As described above, according to the present invention, it is possible to provide a liquid crystal display device having a small viewing angle dependency by applying a plurality of different voltages to the liquid crystal during one frame period.

[Brief description of drawings]

FIG. 1 is a diagram schematically showing a structure of a liquid crystal device in an example of the present invention.

FIG. 2 is a diagram showing a driving method of a liquid crystal device and a voltage applied to a liquid crystal in Embodiments 1 and 2 of the present invention.

FIG. 3 is a diagram showing viewing angle characteristics of the liquid crystal device according to the first embodiment of the present invention.

FIG. 4 is a diagram showing a voltage transmittance characteristic of the liquid crystal device in Example 1 of the present invention.

FIG. 5 is a diagram showing a driving method of a liquid crystal device and a voltage applied to a liquid crystal according to a third embodiment of the present invention.

FIG. 6 is a diagram showing a driving method of a liquid crystal device and a voltage applied to a liquid crystal according to a fourth embodiment of the present invention.

FIG. 7 is a diagram showing a driving method of a conventional liquid crystal device and a voltage applied to a liquid crystal.

FIG. 8 is a diagram showing viewing angle characteristics of a conventional liquid crystal device.

FIG. 9 is a block diagram of a drive device according to the first embodiment.

FIG. 10 is a block diagram of a drive device according to a third embodiment.

FIG. 11 is a block diagram of a drive device according to a fourth embodiment.

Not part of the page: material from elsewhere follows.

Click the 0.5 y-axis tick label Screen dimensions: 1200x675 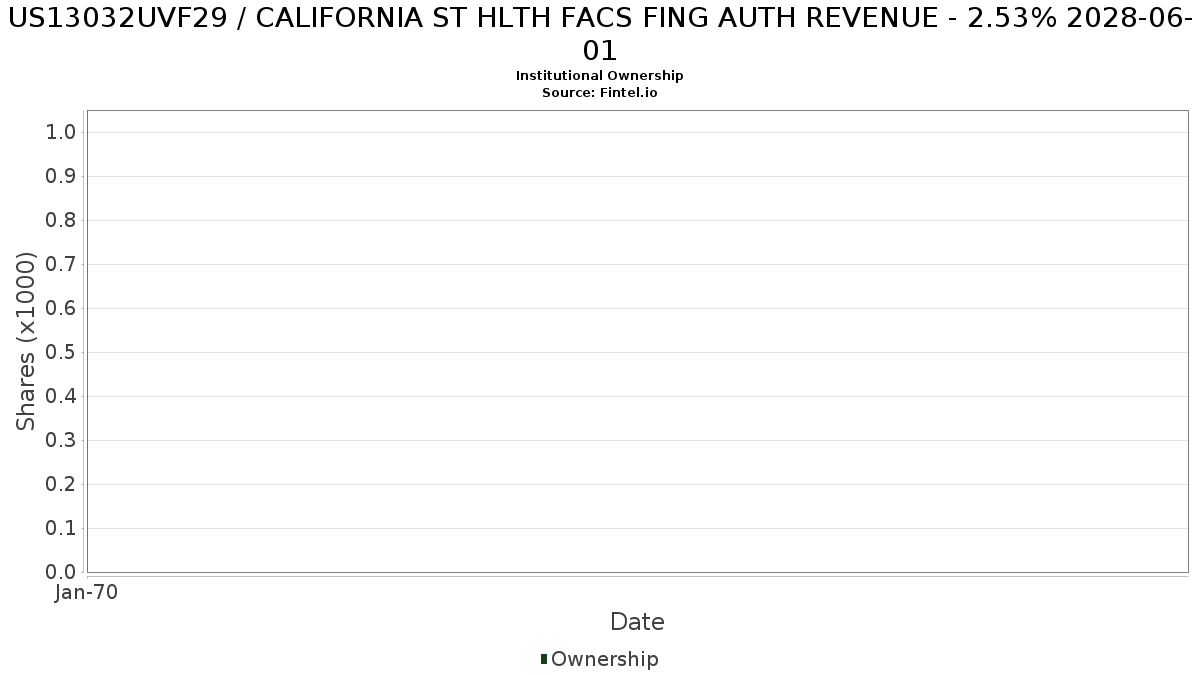coord(61,353)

[Explanation of symbols] 1 upper polarizing plate 2 upper substrate of liquid crystal cell 3 lower substrate of liquid crystal cell 4 lower polarizing plate 5 color filter 6 common electrode 7 pixel electrode 8 liquid crystal 9 TFT 10 scanning line 11 signal line 21 of scanning line Signal 22 Signal of signal line 23 Pixel electrode potential 24 Common electrode potential 25 Voltage applied to liquid crystal 26 1 frame period 27 Selection period 28 Non-selection period 31 Isocontrast curve with contrast ratio 1: 1 32 Contrast ratio 1: 3 etc. Contrast curve 33 Equal contrast curve with a contrast ratio of 1:10 34 Equal contrast curve with a contrast ratio of 1:30 35 Equal contrast curve with a contrast ratio of 1: 100 41 Transmittance T ₀ 42 Applied voltage V ₀ 43 Applied voltage V ₁ 44 Applied voltage V ₂

Claims (6)

[Claims] 1. A liquid crystal display device in which a pixel is composed of a pair of substrates provided with electrodes on opposing inner surfaces, a liquid crystal sandwiched between the substrates, and an active element provided on the one substrate. A liquid crystal display device comprising means for applying different voltages to the liquid crystal of each pixel during one frame period. 2. The voltage according to claim 1, wherein the different voltage is 2
A liquid crystal display device having a difference of 0% or more. 3. The voltage according to claim 1, wherein the different voltage is 5
A liquid crystal display device having a difference of 0% or more. 4. The liquid crystal display device according to claim 1, wherein the voltage applying unit has a unit that changes a voltage applied to the active element. 5. The liquid crystal display device according to claim 1, wherein the voltage applying unit has a unit that changes a common electrode voltage of the liquid crystal. 6. The liquid crystal according to claim 1, wherein the voltage applying unit has a time constant defined by the product of the resistance of the liquid crystal and the capacitance of the liquid crystal shorter than the one frame period. Display device.